Text |
The Big Lie

Neither success nor failure truly exist, but rather they are relative to our own hopes and desires. To believe otherwise is a big lie. We often measure our varying levels of success and failure by societal standards rather than our own. This is unfortunate. Who’s to say how many lives have been ruined by these vague and unreachable concepts of success and failure.

Here’s why you can never fail:

  1. Effort is everything. I don’t care if you came in dead last out of 10,000 people running that 5K. You still did it. That’s what counts. And what if you wouldn’t have finished? So what? You gave it your best shot. That’s not failure.
  2. If you never try, you never really wanted it. I’ve often said that the only way we can fail is to never try in the first place. I’m taking that back. It’s stupid. Actually, you can’t fail at something in which you never had enough interest or gumption to try. Case closed.

Stored data |
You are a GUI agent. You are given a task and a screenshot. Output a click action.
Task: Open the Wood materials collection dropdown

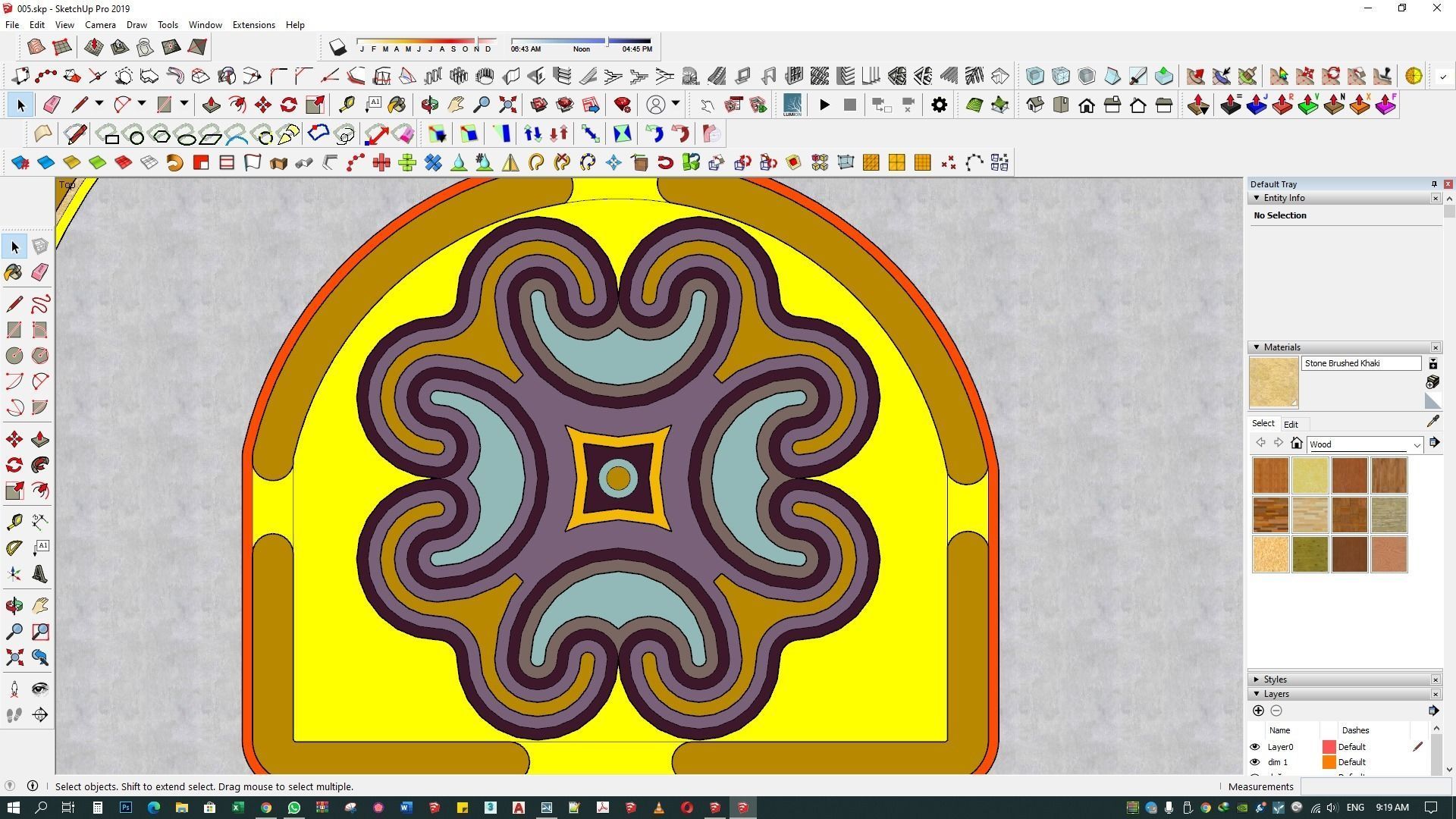[1416, 444]
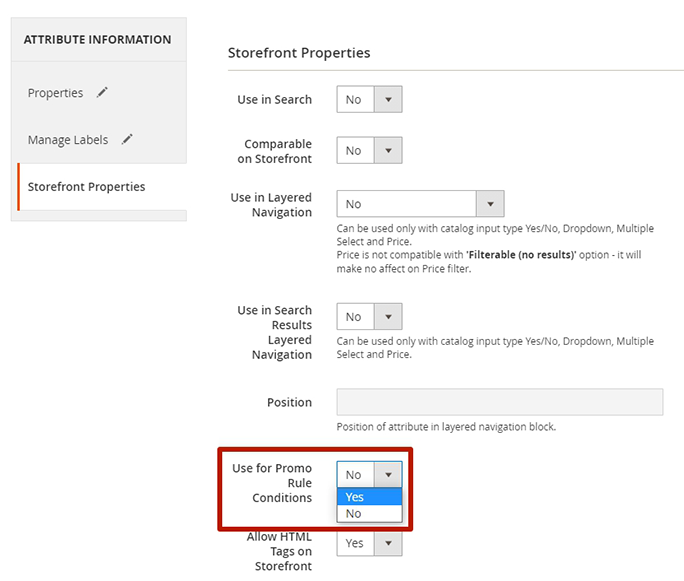Viewport: 684px width, 581px height.
Task: Collapse the Use for Promo Rule Conditions dropdown
Action: (x=369, y=474)
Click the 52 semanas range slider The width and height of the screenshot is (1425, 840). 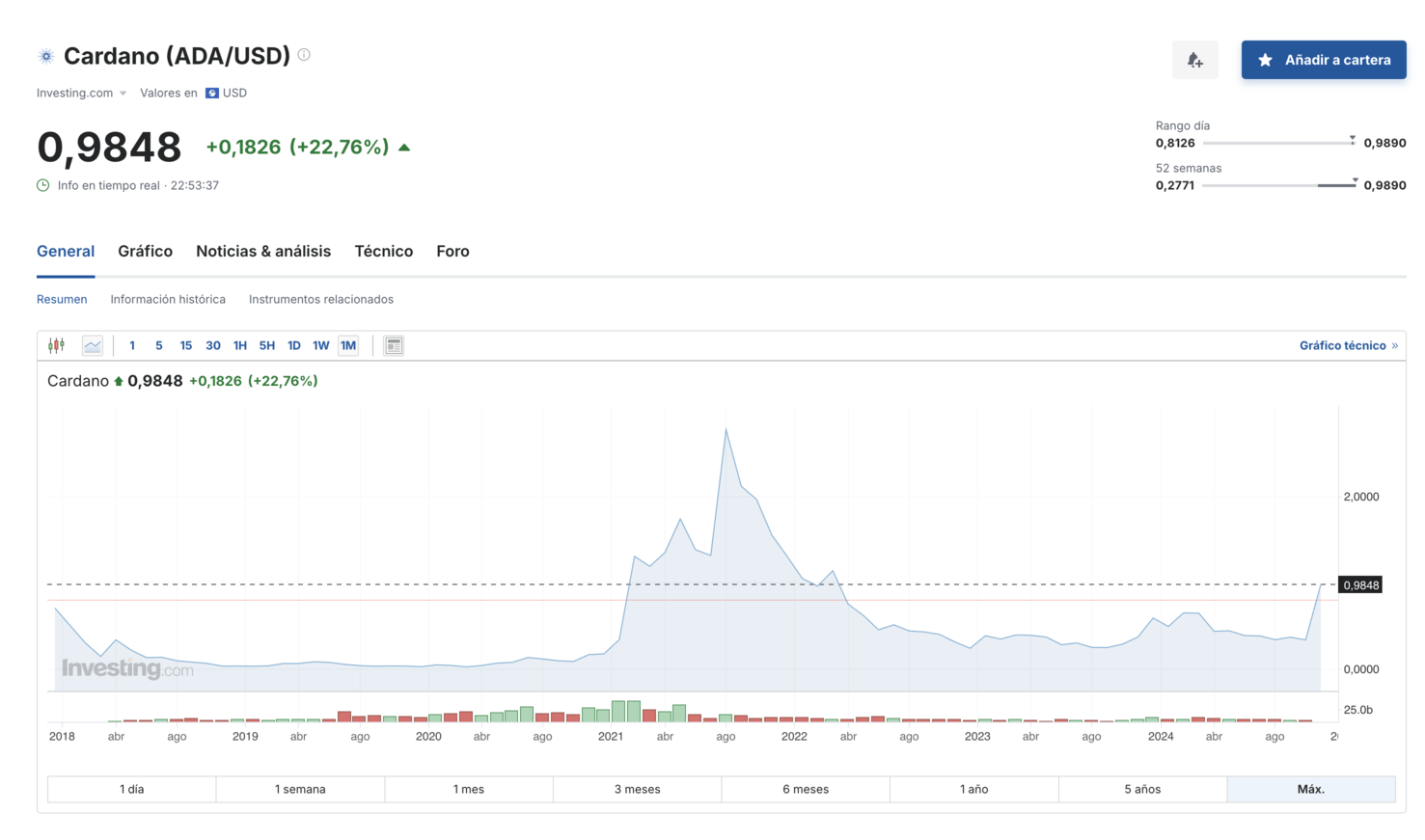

Requirements |
A – Copy out the part of the essay on success and failure that opens with the words containing "1. Effort is" and closes with "try. Case closed.".
B – In the first numbered point of the essay on success and failure, list every sentence that is three words or fewer.
C – Extend the essay on success and failure beyond its last sentence.

Solved problems |
A –
1. Effort is everything. I don’t care if you came in dead last out of 10,000 people running that 5K. You still did it. That’s what counts. And what if you wouldn’t have finished? So what? You gave it your best shot. That’s not failure.
  2. If you never try, you never really wanted it. I’ve often said that the only way we can fail is to never try in the first place. I’m taking that back. It’s stupid. Actually, you can’t fail at something in which you never had enough interest or gumption to try. Case closed.

B –
Effort is everything.
That’s what counts.
So what?
That’s not failure.

C –
  3. Unmet goals teach us valuable lessons. Winston Churchill has often been quoted as saying, “Success is going from failure to failure without losing your enthusiasm.” It’s a great idea, but philosophically it doesn’t work. Yes, facing unmet goals and continuing anyway is a good strategy, but unmet goals are not failures. They’re just unmet goals.

Bottom line: do what you want and be happy. You can never really fail. You can have setbacks in life. Some days you might question your entire existence. But as long as you work toward the things you care about, you don’t fail.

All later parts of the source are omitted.